Brasmex – Brasil Minas Express Ltda. was a cargo airline based in Sao Paulo, Brazil.

History
The airline was established on January 2, 2001, headed by Carlos Hamilton Martins Silva. With operational headquarters at Viracopos International Airport, it has effectively operated since December 14, 2002, since flights were only allowed from Guarulhos International Airport, Brasmex operated with a single Douglas DC-10-30 leased from the CIT Group.

It was to receive a second DC-10, of the 3 initially planned to be operating by the end of 2003. It was an investment of US$50 million, of which US$20 million was employed in structure, maintenance, pilots and technical staff.

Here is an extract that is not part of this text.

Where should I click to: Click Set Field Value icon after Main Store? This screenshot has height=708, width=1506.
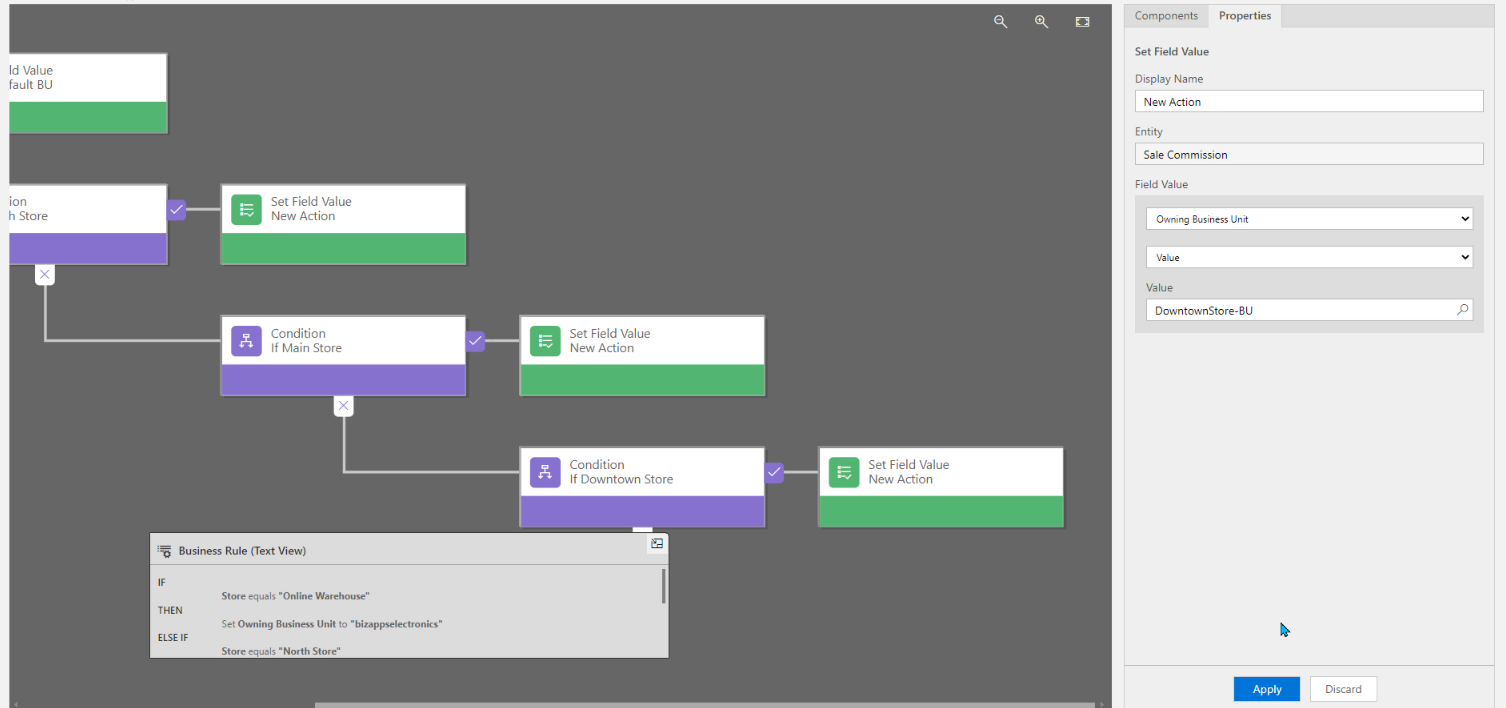click(545, 341)
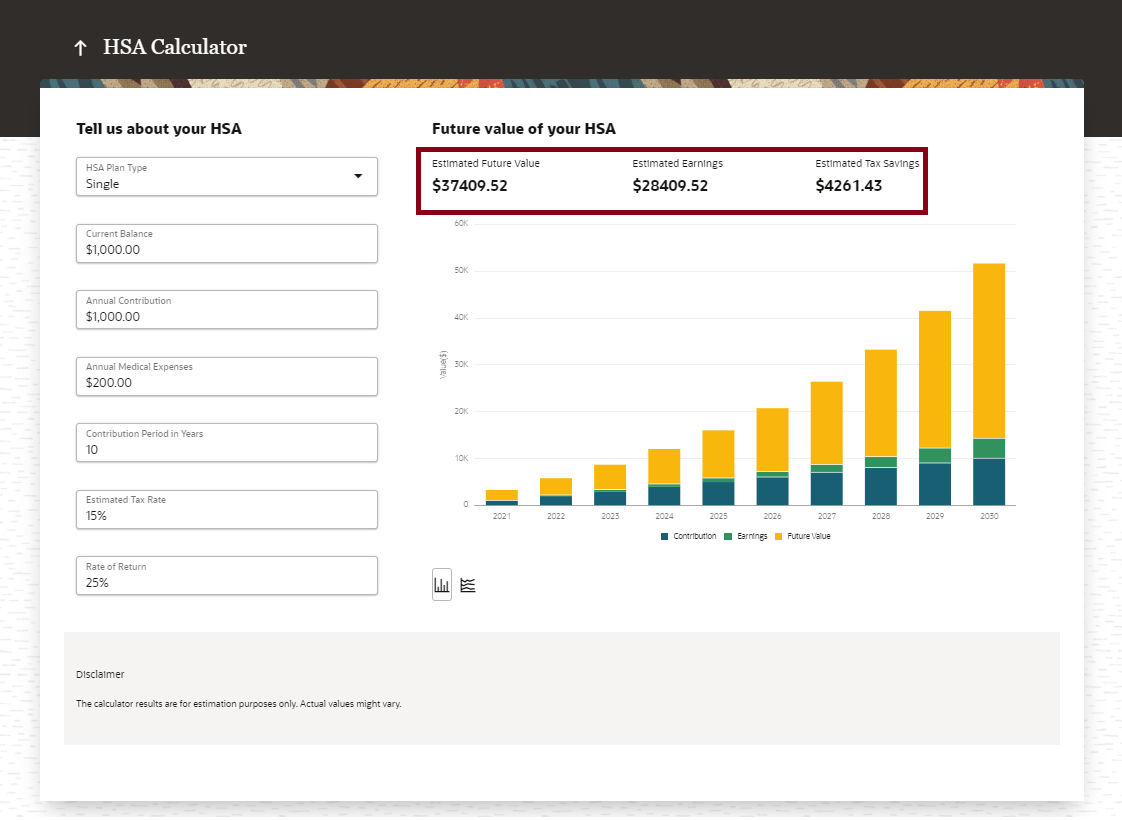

The airline was invested with US$50 million, of which US$20 million was employed in structure, maintenance, pilots and technical staff. The company even transported 26 million tons per kilometer of cargo, 70% of which being from the international market. In 2003, a total of 139 flights were carried out, of which 85 were abroad and 54 in the domestic market.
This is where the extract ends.